Before he died, Ko Mae Gyi found himself arrested and tortured again, just as he had exactly 30 years previously back in 1991, when he was a 23-year-old. He was arrested in December of that year after hundreds of students staged a protest on the Yangon University campus, demanding that detained Daw Aung San Suu Kyi and students be released on Dec. 10, when she was awarded the Nobel Peace Prize.
In 1988, when the military staged a coup to crack down on the nationwide pro-democracy movement, Ko Mae Gyi fled to the Thai-Burma border to take up arms to fight against the then regime. He became a member of the students’ army, known as the All Burma Students Democratic Front (ABSDF), before coming back to the country.
Due to all his pro-democracy activities, he was sentenced to 15 years’ imprisonment and served 13 years from 1991 to 2003. Many of his fellow inmates said he was a staunch pro-democracy activist full of courage and honesty. After his release, Ko Mae Gyi actively worked on philanthropic projects and regional development in Bago until his latest arrest. He also established a network in the region to offer free education to children.

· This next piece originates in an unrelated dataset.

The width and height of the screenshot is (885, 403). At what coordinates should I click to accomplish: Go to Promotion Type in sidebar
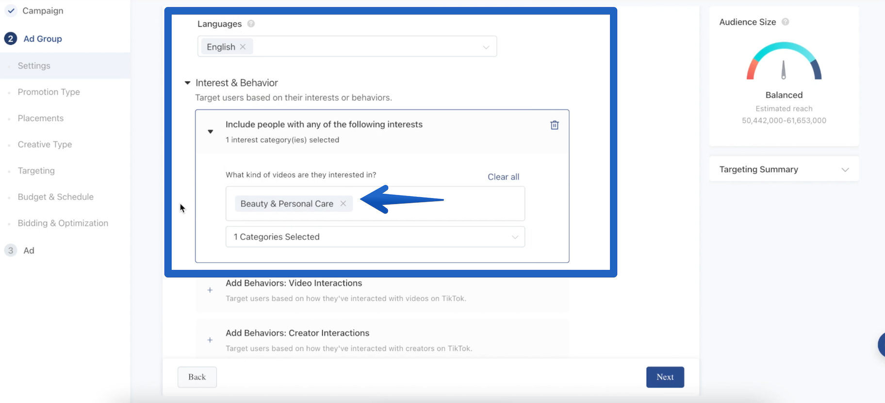pyautogui.click(x=49, y=92)
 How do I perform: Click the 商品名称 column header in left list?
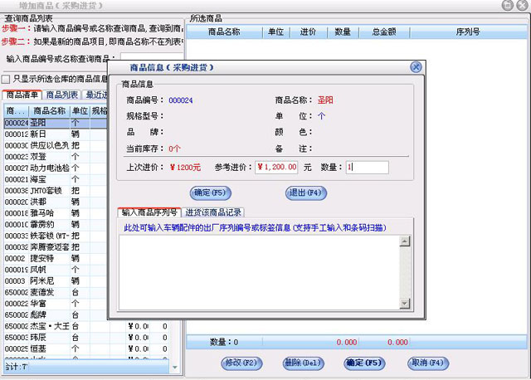pos(50,110)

Like Daw Aung San Suu Kyi and many other pro-democracy activists, he wouldn’t have thought what he was doing was a sacrifice. But Ko Mae Gyi wouldn’t have imagined that he would be killed for his good work and dedication to his country.
For him personally, perhaps, he might have suffered more emotionally due to the fact that he was tortured to death by squads of his own brother, who is deputy minister of home affairs and chief of police of the regime led by Senior General Min Aung Hlaing.
His elder brother, Lieutenant General Than Hlaing, was promoted to deputy minister and chief of police following the coup and is one of the key people responsible for the brutal crackdowns on civilians. Ko Mae Gyi knew that his brother was among those who are responsible for killing more than 800 people in anti-regime protests over the past nearly four months since Feb. 1.
It’s sad that his soul could no longer find his own body due to his choice—not sacrifice.
Like Ko Mae Gyi and Daw Aung San Suu Kyi, countless people of many generations have paid a high price. Myanmar recently witnessed throngs of its Gen Z youth taking to the streets to defy the regime by risking their lives. The momentum of the Spring Revolution they created is still in full swing. But what they have been doing shows that they aren’t afraid to risk their lives.
No doubt many people in this country will continue to sacrifice their lives in different ways, of their own choice. Their task of establishing democracy will remain unfinished as long as the military dictatorship still exists in this country.
Naing Khit is a commentator on political affairs.